Proviamo a trasportare questi dati dentro i nostri confini, immaginando le percentuali applicate ai nostri clienti: se per un sito istituzionale o vetrina il problema è marginale, per gli e-commerce questo nuovo sviluppo potrebbe avere ricadute importanti sul business.

Immaginiamo infatti di essere in procinto di entrare in un negozio (e-commerce), vederci avvicinare da una persona fidata (Google) che ci ferma e ci ricorda che quel posto non è sicuro. Poco importa che sia davvero insicuro oppure si tratti di eccesso di zelo (ad esempio a causa di una migrazione errata): probabilmente assisteremo a una vendita persa, proprio nel mezzo della customer journey.

Il danno non è però circoscritto all’immagine, avrà ripercussioni anche sul posizionamento. A partire dal 2014 Google ha indicato l’adozione dei certificati SSL – quelli alla base della certificazione – come un fattore di ranking, cioè come un fattore che contribuisce al posizionamento del nostro sito sui risultati della SERP.
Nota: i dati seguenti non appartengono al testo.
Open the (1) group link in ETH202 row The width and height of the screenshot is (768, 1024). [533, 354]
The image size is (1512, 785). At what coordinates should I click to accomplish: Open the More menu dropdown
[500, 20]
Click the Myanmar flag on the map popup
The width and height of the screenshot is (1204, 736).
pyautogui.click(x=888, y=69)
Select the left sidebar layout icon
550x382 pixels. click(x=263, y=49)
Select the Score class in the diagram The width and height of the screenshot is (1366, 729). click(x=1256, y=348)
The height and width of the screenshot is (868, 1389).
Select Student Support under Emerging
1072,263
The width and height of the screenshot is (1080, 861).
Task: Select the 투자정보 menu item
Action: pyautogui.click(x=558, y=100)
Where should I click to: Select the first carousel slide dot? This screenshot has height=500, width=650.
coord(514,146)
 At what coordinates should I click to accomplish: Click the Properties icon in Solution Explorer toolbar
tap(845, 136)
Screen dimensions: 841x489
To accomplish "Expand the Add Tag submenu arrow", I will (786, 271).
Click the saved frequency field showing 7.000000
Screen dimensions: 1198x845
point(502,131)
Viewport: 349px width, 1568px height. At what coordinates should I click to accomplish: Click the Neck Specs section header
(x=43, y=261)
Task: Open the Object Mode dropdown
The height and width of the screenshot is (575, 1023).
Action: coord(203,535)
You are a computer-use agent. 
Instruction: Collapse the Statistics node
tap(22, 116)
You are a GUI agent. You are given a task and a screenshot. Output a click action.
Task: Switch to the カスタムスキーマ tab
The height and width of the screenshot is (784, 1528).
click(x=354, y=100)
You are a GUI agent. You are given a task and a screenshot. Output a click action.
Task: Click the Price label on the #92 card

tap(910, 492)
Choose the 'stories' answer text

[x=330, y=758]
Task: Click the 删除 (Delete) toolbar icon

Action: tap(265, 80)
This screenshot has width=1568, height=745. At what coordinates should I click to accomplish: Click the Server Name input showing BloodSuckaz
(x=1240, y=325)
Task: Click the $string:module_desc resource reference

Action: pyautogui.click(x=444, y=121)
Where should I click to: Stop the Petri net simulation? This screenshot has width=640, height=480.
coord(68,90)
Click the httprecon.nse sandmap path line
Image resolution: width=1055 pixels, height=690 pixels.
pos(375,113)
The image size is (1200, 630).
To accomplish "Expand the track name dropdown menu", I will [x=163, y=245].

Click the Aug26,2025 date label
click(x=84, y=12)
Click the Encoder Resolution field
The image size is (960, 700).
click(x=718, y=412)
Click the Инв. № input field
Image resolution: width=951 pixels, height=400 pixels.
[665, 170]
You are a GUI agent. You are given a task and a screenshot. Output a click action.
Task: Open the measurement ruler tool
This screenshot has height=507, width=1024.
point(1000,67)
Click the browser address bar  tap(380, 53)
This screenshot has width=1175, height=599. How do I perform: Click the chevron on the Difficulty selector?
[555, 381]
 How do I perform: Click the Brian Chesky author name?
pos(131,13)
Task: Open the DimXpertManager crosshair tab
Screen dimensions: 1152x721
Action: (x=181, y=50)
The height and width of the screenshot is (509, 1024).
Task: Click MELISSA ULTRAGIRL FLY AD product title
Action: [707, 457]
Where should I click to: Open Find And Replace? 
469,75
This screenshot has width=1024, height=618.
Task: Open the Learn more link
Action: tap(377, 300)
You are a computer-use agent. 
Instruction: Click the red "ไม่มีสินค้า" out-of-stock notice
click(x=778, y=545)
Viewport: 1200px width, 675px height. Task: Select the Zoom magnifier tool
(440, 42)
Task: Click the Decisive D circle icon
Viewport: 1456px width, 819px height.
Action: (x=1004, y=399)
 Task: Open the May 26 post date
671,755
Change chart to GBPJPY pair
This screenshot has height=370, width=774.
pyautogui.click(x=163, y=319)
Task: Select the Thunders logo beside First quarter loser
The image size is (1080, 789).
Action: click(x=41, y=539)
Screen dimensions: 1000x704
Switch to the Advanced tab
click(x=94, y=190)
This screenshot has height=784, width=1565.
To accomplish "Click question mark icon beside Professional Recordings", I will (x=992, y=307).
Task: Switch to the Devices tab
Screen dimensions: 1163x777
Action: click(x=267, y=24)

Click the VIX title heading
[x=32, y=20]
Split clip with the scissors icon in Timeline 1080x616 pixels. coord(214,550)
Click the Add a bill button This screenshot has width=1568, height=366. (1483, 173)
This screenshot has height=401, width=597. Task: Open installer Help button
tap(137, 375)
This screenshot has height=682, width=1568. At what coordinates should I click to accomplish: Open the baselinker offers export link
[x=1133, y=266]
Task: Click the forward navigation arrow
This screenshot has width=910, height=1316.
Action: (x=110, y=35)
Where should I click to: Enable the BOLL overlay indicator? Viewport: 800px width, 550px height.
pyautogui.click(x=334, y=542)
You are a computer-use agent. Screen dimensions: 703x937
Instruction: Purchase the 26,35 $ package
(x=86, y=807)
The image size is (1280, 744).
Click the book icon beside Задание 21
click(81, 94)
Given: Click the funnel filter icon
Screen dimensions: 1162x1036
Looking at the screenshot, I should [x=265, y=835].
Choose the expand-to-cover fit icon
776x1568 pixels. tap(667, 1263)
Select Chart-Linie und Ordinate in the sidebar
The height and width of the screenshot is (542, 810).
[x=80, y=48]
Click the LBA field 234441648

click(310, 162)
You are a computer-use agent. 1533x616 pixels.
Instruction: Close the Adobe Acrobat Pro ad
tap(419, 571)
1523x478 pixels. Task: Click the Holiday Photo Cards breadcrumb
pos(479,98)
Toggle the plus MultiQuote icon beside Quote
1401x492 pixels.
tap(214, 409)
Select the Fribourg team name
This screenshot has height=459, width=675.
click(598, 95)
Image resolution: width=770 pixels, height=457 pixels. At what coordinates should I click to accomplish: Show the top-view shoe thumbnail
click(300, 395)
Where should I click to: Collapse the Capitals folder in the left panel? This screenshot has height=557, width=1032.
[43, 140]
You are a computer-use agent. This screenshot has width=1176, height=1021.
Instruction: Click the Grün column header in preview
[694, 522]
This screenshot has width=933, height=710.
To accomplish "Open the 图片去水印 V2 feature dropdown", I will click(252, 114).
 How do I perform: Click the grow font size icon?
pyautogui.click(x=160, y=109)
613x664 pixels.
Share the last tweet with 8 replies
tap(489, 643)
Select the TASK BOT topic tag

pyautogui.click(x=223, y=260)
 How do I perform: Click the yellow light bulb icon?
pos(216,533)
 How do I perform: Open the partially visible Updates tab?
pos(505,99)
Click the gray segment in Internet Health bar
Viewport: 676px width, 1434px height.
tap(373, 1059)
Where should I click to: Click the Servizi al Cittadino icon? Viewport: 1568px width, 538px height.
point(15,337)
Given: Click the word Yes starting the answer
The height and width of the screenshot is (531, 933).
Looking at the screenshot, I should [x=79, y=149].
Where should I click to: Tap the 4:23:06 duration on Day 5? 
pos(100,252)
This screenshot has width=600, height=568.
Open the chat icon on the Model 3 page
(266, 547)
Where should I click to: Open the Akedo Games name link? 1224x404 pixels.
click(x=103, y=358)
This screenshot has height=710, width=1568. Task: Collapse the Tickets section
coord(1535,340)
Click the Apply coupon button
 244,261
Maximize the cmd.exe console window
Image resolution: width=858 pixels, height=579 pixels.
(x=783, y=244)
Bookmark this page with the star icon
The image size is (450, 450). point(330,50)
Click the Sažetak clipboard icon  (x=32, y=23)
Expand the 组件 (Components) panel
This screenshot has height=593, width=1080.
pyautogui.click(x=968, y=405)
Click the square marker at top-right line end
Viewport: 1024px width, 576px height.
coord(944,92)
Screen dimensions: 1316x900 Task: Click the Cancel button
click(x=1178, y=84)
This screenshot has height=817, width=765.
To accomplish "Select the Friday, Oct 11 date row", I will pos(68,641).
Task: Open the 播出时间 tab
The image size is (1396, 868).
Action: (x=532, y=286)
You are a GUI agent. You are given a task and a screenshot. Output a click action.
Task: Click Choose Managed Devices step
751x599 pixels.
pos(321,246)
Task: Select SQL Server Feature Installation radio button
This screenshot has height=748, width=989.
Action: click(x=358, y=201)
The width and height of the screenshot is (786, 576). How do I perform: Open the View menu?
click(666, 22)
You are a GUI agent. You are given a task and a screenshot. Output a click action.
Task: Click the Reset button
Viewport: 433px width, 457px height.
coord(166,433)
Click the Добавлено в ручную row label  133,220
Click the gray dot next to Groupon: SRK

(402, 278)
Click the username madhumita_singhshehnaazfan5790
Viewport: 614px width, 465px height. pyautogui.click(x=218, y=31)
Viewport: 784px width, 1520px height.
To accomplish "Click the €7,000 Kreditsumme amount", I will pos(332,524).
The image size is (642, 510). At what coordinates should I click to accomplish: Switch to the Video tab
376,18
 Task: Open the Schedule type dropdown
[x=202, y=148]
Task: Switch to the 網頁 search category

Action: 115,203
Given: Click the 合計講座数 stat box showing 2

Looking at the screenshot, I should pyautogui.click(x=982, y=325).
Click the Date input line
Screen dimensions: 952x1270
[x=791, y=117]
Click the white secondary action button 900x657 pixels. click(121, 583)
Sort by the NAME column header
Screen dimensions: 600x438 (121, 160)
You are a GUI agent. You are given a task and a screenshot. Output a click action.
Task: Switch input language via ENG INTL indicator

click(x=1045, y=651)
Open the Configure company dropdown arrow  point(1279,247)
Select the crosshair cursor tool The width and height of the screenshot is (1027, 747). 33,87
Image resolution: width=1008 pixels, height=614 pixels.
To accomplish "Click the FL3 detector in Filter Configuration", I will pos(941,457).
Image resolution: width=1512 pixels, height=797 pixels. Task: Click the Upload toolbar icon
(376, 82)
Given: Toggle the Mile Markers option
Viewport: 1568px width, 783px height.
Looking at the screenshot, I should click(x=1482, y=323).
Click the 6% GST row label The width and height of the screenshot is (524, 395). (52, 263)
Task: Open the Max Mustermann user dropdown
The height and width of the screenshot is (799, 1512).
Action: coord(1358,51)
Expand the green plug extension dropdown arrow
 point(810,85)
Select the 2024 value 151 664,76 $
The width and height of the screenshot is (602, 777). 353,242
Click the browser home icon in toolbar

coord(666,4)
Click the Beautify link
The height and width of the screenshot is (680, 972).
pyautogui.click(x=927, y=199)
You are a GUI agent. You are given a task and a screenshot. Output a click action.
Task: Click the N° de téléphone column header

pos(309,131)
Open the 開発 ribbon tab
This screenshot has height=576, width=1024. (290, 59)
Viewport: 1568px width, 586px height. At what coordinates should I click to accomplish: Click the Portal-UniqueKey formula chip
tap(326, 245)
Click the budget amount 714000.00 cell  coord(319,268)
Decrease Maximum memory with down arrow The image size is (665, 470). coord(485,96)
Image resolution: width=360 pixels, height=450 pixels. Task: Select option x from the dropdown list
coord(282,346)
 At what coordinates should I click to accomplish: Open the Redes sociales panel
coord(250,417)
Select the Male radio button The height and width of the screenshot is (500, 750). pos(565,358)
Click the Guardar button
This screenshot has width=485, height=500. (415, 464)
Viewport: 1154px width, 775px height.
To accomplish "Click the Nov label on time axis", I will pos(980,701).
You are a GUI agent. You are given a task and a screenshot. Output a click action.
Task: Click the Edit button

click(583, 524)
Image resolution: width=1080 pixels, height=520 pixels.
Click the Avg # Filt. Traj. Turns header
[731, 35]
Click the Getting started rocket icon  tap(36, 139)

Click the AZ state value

Successivi annunci hanno poi rinforzato l’idea che questo fattore stia acquistando sempre maggiore importanza nel posizionamento di un sito definendo quindi come rilevante l’adozione del protocollo sull’intero sito, avendo cura di prestare attenzione alla corretta migrazione tra HTTP e HTTPS.

Come impostare HTTPS?

Se il sito è già esistente è necessario effettuare la cosiddetta migrazione, cioè istruire il server (e successivamente Google, tramite Search Console) a dialogare con noi tramite una connessione sicura. Se invece il sito è da sviluppare questo semplifica le cose permettendo di strutturarlo sin da subito.

In entrambi i casi è necessario acquistare un certificato SSL/TLS, ne esistono di tre tipi:

  1. SSL DV (Domain Validated): Verifica breve su nome a dominio, proprietario del dominio e dati inseriti sul modulo di richiesta
  2. SSL OV (Organization Validated): Oltre ai controlli rapidi, l’authority contatta l’azienda e richiede ulteriori dati a conferma dell’identità del ricevente i dati
  3. SSL EV (Extended Validated): Procedura di verifica simile ai certificati OV che in più offre una riconoscibilità immediata del sito protetto grazie al colore verde della barra indirizzi e il nome della società certificata

A prescindere da quale certificato si scelga di acquistare (dal più comune e utilizzato DV al più completo EV), è sempre bene rivolgersi a professionisti del settore per effettuare la migrazione/sviluppo del sito ed evitare spiacevoli penalizzazioni in termini di posizionamento sui motori di ricerca o usabilità.